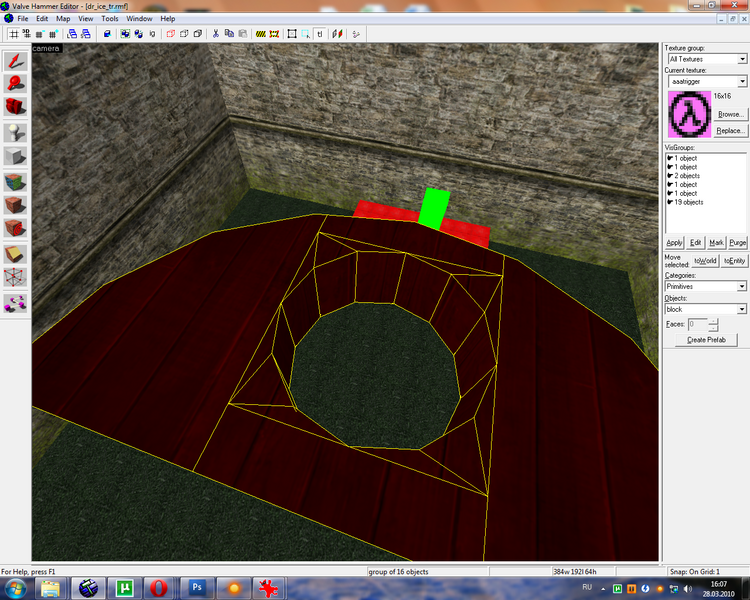This screenshot has height=600, width=750.
Task: Activate the Vertex manipulation tool
Action: 15,277
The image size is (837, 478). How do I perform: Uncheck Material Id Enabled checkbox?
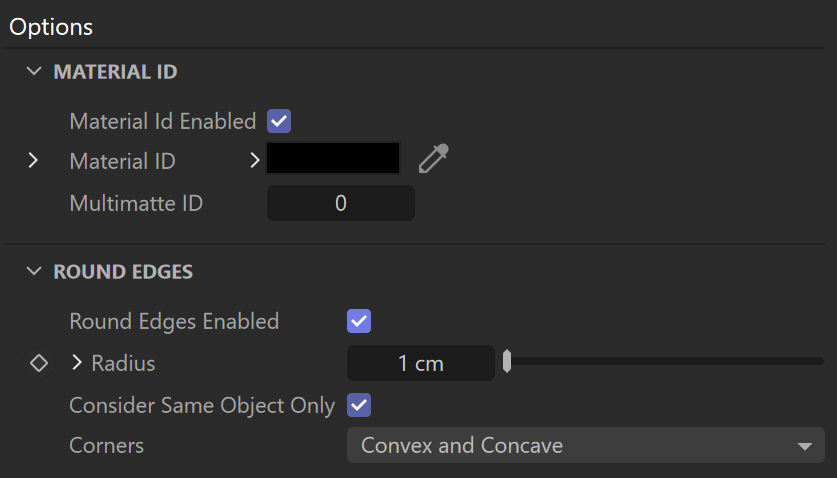tap(279, 121)
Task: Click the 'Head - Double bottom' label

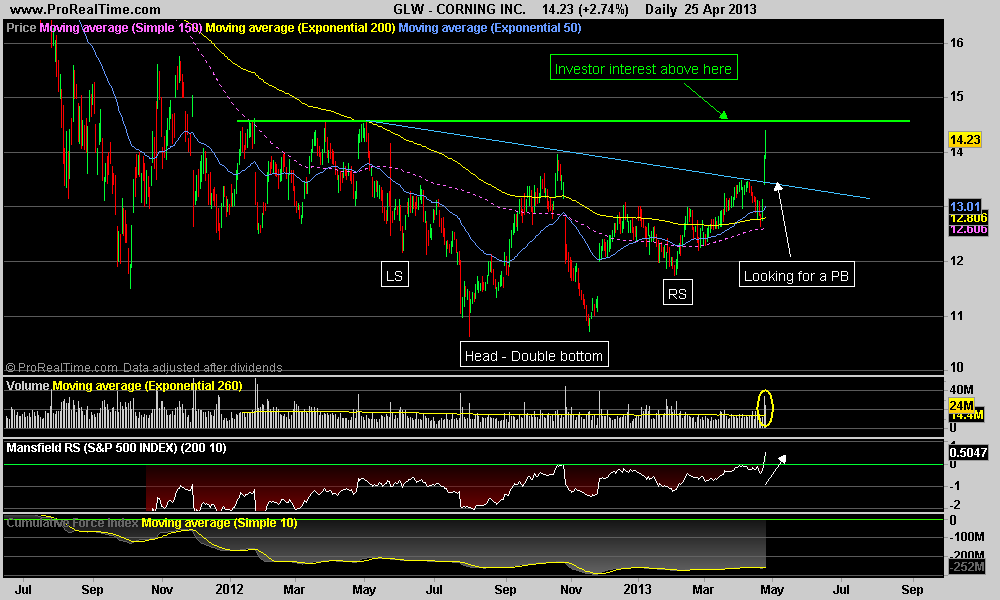Action: 534,355
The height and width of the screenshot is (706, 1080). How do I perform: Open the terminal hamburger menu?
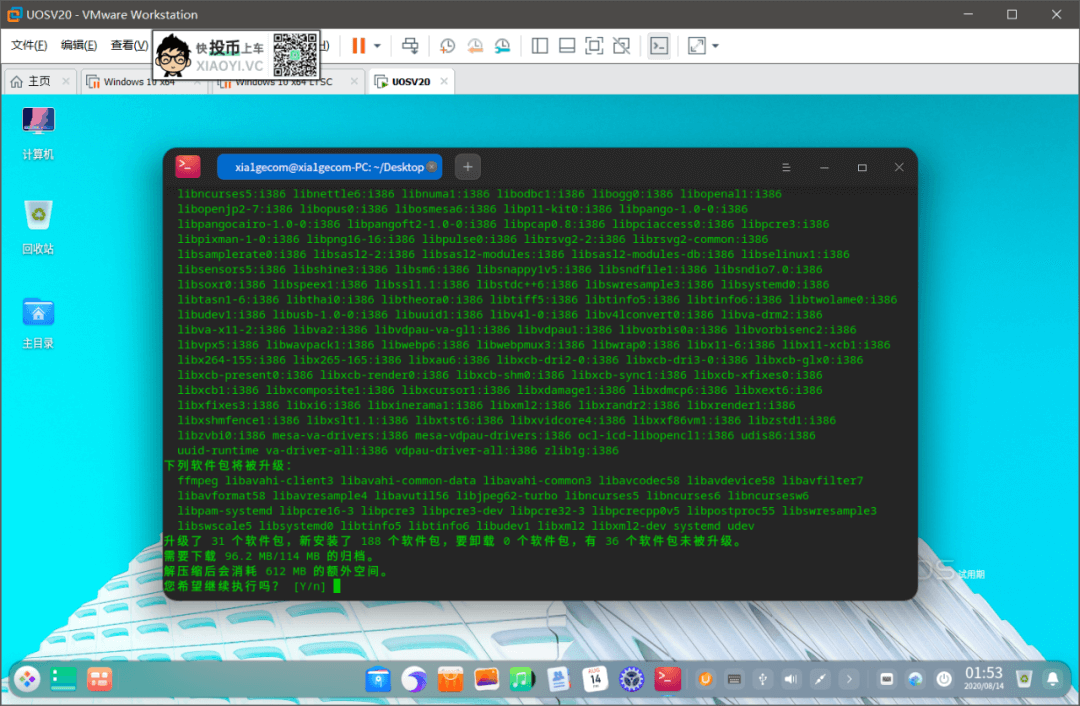coord(786,167)
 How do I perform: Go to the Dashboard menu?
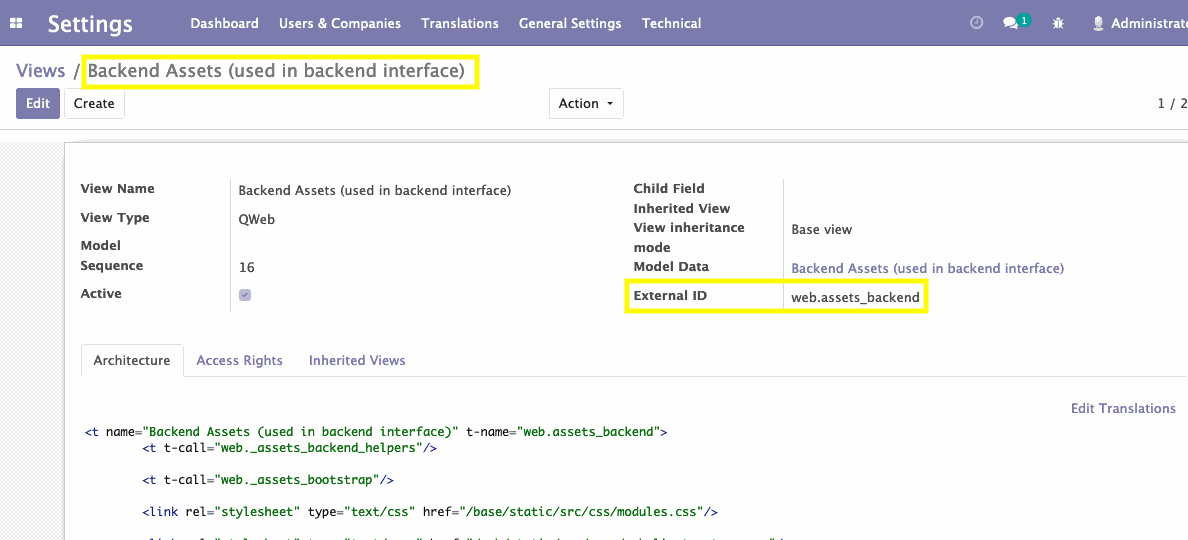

### [YOUR ASSIGNMENT]
Give back exactly the lines from the line with "The height and" through the final line of the entries above, and keep pictures out of the copy.

### [EXERCISE ANSWER]
The height and width of the screenshot is (706, 1080). How do I perform: Open the terminal hamburger menu?
coord(786,167)
 How do I perform: Go to the Dashboard menu?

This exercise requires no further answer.